Söz gelimi öğrenci okulda aile kavramını, ailenin değerini, aile birliğinin önemini öğreniyor. Öğretmen başta anne-babalar olmak üzere ailedeki her bireyin hak ve sorumluluklarından bahsediyor. Oysa öğrenci izlediği filmde veya klipte sadakat yerine sadakatsizliği, sorumluluk yerine sorumsuzluğu görüyor. Kendilerine sanatçı denenlerin ne yazık ki önemli bir bölümü, sanatı temsil ettiği milletin değerleriyle alay etmek düzeyinde algılıyor.
Milletin ahlaksızlık dediğini kimileri hayat felsefesi haline getirmiş. Öğrencilik hayatını tembellik ve kopyacılıkla geçirmiş insanlar, şimdi öğrencilerimizin önüne rol modeller (!) olarak konuyor. Milyonların sevgilisi olduğu söylenenler; adeta tembelliği, yalancılığı, milletle dalga geçmeyi, milletin değerlerini aşağılamayı, ahlaksızlığı, sorumsuzluğu olağanlaştırmakla görevlendirilmiş. Aynı şekilde sadakatsizlik, sanat camiasının alamet-i farikası (ayırt edici özellik) olmuş.
Sansasyonel haberlerde adı geçmeyenler, sanat dünyasının yalnızlaştırma ve itibarsızlaştırma şeklinde kendini gösteren baskılarına muhatap oluyor. 'Millî olan, sanatçı olamaz.' algısı egemen kılınmış. Daha kötüsü, söz konusu algılar toplum tarafından da benimsenir olmuş. Sıradan vatandaşların yaptığı ahlaksızlık olarak algılanırken aynı eylem bir sanatçıya aitse olağan karşılanıyor.
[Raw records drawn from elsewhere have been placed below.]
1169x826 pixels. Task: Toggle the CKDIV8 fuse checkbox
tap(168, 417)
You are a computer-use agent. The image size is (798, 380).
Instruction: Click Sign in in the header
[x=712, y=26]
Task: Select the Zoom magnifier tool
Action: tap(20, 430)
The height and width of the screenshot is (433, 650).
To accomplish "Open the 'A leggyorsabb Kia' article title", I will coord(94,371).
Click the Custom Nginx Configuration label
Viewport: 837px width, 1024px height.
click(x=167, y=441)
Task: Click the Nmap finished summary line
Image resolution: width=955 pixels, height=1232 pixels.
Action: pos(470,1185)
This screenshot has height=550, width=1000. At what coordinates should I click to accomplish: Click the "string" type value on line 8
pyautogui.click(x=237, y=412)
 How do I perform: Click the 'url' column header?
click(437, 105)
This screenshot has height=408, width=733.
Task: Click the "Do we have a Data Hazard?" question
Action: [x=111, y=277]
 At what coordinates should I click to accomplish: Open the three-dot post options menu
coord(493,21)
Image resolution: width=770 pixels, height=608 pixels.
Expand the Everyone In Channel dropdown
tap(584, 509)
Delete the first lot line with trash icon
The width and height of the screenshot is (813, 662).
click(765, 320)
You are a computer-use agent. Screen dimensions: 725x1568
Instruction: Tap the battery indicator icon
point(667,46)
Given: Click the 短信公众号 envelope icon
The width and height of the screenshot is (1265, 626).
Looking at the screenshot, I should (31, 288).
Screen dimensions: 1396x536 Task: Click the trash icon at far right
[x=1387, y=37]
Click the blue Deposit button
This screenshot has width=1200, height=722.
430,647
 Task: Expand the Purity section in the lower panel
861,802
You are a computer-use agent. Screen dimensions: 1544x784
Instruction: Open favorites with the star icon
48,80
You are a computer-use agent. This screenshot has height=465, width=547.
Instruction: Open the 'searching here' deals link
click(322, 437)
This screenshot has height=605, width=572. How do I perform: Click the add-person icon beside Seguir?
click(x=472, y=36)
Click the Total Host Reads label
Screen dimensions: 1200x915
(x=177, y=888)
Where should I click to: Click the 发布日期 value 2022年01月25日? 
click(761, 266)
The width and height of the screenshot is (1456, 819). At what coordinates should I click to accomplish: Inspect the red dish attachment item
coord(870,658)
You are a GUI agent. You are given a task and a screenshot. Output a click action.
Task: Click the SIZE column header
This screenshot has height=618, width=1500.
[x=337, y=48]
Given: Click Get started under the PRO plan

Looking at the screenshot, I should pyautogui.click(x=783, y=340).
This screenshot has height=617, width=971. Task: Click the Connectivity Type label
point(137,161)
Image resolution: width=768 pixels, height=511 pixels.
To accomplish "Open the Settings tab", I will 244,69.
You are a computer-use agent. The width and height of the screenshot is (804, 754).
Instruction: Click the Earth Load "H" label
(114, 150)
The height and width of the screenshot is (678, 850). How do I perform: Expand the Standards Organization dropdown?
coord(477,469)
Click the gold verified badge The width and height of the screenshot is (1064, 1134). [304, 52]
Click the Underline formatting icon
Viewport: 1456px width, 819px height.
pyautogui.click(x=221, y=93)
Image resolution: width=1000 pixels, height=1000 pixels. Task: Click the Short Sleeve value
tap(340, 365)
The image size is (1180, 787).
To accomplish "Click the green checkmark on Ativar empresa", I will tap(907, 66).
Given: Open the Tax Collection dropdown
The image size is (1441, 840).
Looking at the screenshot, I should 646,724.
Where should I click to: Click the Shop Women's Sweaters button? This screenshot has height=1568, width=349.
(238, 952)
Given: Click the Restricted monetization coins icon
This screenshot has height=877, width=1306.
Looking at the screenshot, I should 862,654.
Bu, öğrencilerimizin okulda başka ekranlarda başka değerlerle yetişmesi anlamına geliyor. En iyi ihtimalle öğrenciler, iki farklı değerler dünyası arasında bocalıyor.
Eğitim uğruna verilen emeklerin, yapılan harcamalarla yatırımların ve gerçekleştirilen yasal düzenlemelerin beklenen olumlu sonuçları doğurması, ancak ve ancak eğitim camiasındaki bütün paydaşların birlikteliğiyle mümkün olabilir. Bu birliktelik sağlanamadığı için Tanzimat ve sonrasında Avrupa'ya gönderilen şair, yazar ve düşünürler dahil, günümüze gelinceye kadar kendilerinden büyük katkılar beklenenler genellikle hayal kırıklığının ötesine geçememişlerdir.
Halihazırda bu birlikteliğin önündeki en büyük engel, sanat camiasının eğitsel hedefler noktasında gösterdiği ayrılık ve aykırılıklar olarak görünmektedir. Bu, sanatın değil belki ama sanatçının ihaneti olarak değerlendirilebilir. Dolayısıyla belirlenen hedeflere ulaşılması için de bu ihanetin ortadan kaldırılması ve katkı sağlar hale dönüştürülmesi gerekir. Pek zor görünen bu dönüşümün sağlanması, Türk millî eğitim sistemi için büyük bir adım ve büyük bir kazanım olacaktır. Zira böylece milyonlarca paydaşın harcadığı emek, hak ettiği karşılığı bulacaktır.